La Cour suprême de Virginie a rendu une décision historique en invalidant, par quatre voix contre trois, les nouvelles cartes électorales de l'État. Ces cartes, conçues pour offrir aux démocrates quatre sièges supplémentaires lors des prochaines élections congressionnelles, visaient à contrebalancer les redécoupages partisans opérés dans des États républicains comme le Texas. Pourtant, la majorité des juges a estimé que ces modifications violaient la Constitution virginienne.
L'affaire Scott v. McDougle s'articule autour d'un débat sémantique : la signification du mot « élection » dans la Constitution de l'État. Les deux camps ont mobilisé des dictionnaires, des précédents historiques et des interprétations juridiques pour étayer leurs positions. Pourtant, cette approche textualiste n'a pas permis de trancher clairement le différend. Les juges auraient pu s'interroger sur l'objectif réel de la disposition constitutionnelle en question : quelles sont les véritables intentions de ce texte ?

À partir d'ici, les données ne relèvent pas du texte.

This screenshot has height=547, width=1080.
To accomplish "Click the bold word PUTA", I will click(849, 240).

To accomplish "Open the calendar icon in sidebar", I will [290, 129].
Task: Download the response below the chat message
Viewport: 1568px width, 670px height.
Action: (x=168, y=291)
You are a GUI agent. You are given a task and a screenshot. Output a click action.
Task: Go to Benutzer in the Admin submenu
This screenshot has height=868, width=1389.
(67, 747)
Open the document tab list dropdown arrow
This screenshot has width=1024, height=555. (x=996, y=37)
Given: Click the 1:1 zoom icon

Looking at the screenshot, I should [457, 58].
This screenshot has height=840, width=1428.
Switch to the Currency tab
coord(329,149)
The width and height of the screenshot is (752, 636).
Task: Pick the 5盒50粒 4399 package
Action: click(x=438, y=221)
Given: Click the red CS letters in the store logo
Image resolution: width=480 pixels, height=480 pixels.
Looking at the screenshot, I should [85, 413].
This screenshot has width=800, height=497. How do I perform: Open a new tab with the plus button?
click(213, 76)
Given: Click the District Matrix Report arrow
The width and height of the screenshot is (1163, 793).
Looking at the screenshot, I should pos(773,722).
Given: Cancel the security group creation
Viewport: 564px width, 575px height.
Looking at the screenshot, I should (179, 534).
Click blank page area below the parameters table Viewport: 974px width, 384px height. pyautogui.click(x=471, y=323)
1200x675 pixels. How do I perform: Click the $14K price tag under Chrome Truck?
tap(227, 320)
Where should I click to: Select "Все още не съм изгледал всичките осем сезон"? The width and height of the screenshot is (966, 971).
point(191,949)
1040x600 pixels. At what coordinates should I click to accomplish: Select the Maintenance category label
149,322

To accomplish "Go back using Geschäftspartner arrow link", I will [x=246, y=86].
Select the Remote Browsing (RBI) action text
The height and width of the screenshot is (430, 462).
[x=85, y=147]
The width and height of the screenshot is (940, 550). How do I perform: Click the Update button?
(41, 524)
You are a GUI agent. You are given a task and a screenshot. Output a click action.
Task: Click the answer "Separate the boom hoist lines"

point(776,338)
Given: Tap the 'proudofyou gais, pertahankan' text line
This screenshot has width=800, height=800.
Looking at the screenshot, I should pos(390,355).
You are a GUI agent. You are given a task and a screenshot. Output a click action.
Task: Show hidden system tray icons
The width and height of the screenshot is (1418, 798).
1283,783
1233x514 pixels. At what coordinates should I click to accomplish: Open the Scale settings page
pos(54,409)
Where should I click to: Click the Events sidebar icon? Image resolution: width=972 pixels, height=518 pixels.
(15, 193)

Le cœur du litige porte sur un amendement constitutionnel adopté en 2020 pour limiter les redécoupages partisans. En 2024, un nouvel amendement a été proposé pour contourner temporairement ces règles et permettre le redécoupage des cartes électorales. Cependant, la majorité de la Cour suprême a jugé cet amendement invalide, arguant que son adoption en octobre 2023, alors que les élections législatives étaient déjà en cours, avait privé des millions d'électeurs de leur droit de vote éclairé.
Selon les juges majoritaires, près de 1,3 million de Virginiens avaient déjà voté par anticipation avant que l'amendement ne soit proposé. Ils estiment que ces électeurs n'ont pas pu exprimer leur opposition ou leur soutien aux législateurs qui s'opposaient à cette modification, ce qui constituerait une atteinte à leur droit de vote.
Cette décision soulève des questions sur la légitimité des processus électoraux et la capacité des institutions à adapter les règles en fonction des enjeux politiques. Les juges dissidents, quant à eux, ont critiqué cette interprétation, soulignant que le processus législatif avait été respecté et que l'amendement répondait à une nécessité politique urgente.